[Excerpt]
--
Private analysis — describe sensitive or confidential images (medical scans, internal screenshots) without uploading them to a cloud service.

How the AI Generates a Caption

Under the hood the tool runs the ViT-GPT2 vision-encoder-decoder model entirely in your browser, in two cooperating stages:

Vision encoding. A Vision Transformer (ViT) image encoder reads the image, resizes it to 224×224, normalises the pixel values using the ImageNet mean / standard deviation, and produces a sequence of image embeddings — one per image patch.
Caption decoding. A GPT-2 autoregressive text decoder cross-attends over those image embeddings and generates the caption one token at a time, until the model produces an end-of-sequence token.

Because the entire pipeline runs in a Web Worker on your device, the image never leaves your browser — there is no upload, no API call, and no server-side processing.

Frequently Asked Questions

Is my image uploaded to your servers?

No. Your image never leaves your device. The entire captioning process runs inside your browser using a Web Worker. Nothing is sent to or stored on any server.

Is this free to use?

Yes, completely free. No account required, no usage limits, and no hidden charges.

Why is the first caption slow?

The first time you use the tool, your browser downloads the ViT-GPT2 AI model (~250 MB — vision encoder + text decoder ONNX files). After that one-time download, the model loads from your browser’s local storage and the tool works offline too.
--
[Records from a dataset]
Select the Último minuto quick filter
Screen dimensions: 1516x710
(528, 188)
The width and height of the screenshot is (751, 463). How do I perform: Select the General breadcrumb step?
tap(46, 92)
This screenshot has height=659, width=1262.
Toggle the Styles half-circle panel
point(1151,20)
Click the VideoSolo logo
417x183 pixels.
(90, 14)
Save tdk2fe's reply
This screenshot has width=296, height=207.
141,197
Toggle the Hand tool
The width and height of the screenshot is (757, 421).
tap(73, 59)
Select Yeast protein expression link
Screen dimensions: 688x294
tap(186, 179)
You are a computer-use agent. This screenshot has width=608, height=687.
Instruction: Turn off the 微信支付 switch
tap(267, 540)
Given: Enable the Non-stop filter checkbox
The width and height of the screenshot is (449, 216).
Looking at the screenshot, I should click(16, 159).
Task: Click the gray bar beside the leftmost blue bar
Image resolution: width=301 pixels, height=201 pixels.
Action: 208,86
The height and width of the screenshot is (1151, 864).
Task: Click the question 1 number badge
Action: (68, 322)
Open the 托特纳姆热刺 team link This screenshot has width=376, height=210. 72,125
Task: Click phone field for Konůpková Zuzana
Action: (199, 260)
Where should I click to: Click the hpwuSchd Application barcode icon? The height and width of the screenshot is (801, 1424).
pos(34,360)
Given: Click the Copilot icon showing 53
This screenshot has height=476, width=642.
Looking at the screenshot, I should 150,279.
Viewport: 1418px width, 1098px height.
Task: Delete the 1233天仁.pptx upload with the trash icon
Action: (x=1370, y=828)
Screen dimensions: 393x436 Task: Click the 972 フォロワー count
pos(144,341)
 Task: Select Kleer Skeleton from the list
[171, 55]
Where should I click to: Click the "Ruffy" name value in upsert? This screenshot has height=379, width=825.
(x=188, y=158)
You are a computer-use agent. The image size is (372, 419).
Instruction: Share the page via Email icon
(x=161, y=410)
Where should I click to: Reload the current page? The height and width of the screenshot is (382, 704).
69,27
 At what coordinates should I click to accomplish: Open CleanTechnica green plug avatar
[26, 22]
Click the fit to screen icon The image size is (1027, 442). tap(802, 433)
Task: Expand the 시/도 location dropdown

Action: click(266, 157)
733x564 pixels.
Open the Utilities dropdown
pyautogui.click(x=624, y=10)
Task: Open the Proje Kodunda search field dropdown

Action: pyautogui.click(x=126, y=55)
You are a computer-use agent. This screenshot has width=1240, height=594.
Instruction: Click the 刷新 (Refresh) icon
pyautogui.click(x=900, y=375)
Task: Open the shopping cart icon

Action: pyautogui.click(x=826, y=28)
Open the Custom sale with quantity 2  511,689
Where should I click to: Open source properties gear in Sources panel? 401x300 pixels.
--
[Work order 1] Reproduce the passage of the image captioning excerpt that starts at "No. Your image" and ends at "first caption slow?".
[Work order 2] Continue the excerpt on the in-browser image captioning tool from the point where it stops.

[Exercise output 1]
No. Your image never leaves your device. The entire captioning process runs inside your browser using a Web Worker. Nothing is sent to or stored on any server.

Is this free to use?

Yes, completely free. No account required, no usage limits, and no hidden charges.

Why is the first caption slow?

[Exercise output 2]
Which image formats are supported?

JPG, PNG, WebP, GIF, and BMP images up to 10 MB.

Does it work offline?

Yes. After the model is downloaded on your first use, it is saved to your browser’s local storage. You can then caption images with no internet connection.

Which AI model does this use?

nlpconnect/vit-gpt2-image-captioning (Apache-2.0), a vision-encoder-decoder model pairing a Vision Transformer image encoder with a GPT-2 text decoder. Served as a quantised ONNX model via Transformers.js. It runs in a Web Worker in your browser using WebAssembly. The one-time download is ~250 MB.

Why does the caption generator not work in Safari?

Safari’s JavaScript engine does not eagerly free WebAssembly memory, and the ViT-GPT2 model exhausts the tab’s memory budget during autoregressive caption generation. Use Chrome, Brave, Firefox, or Edge.

Privacy & Security

All caption generation happens locally in your browser using on-device AI (ViT-GPT2 via Transformers.js). Your image is never transmitted to any server. The model is cached locally after a one-time ~250 MB download and works offline thereafter.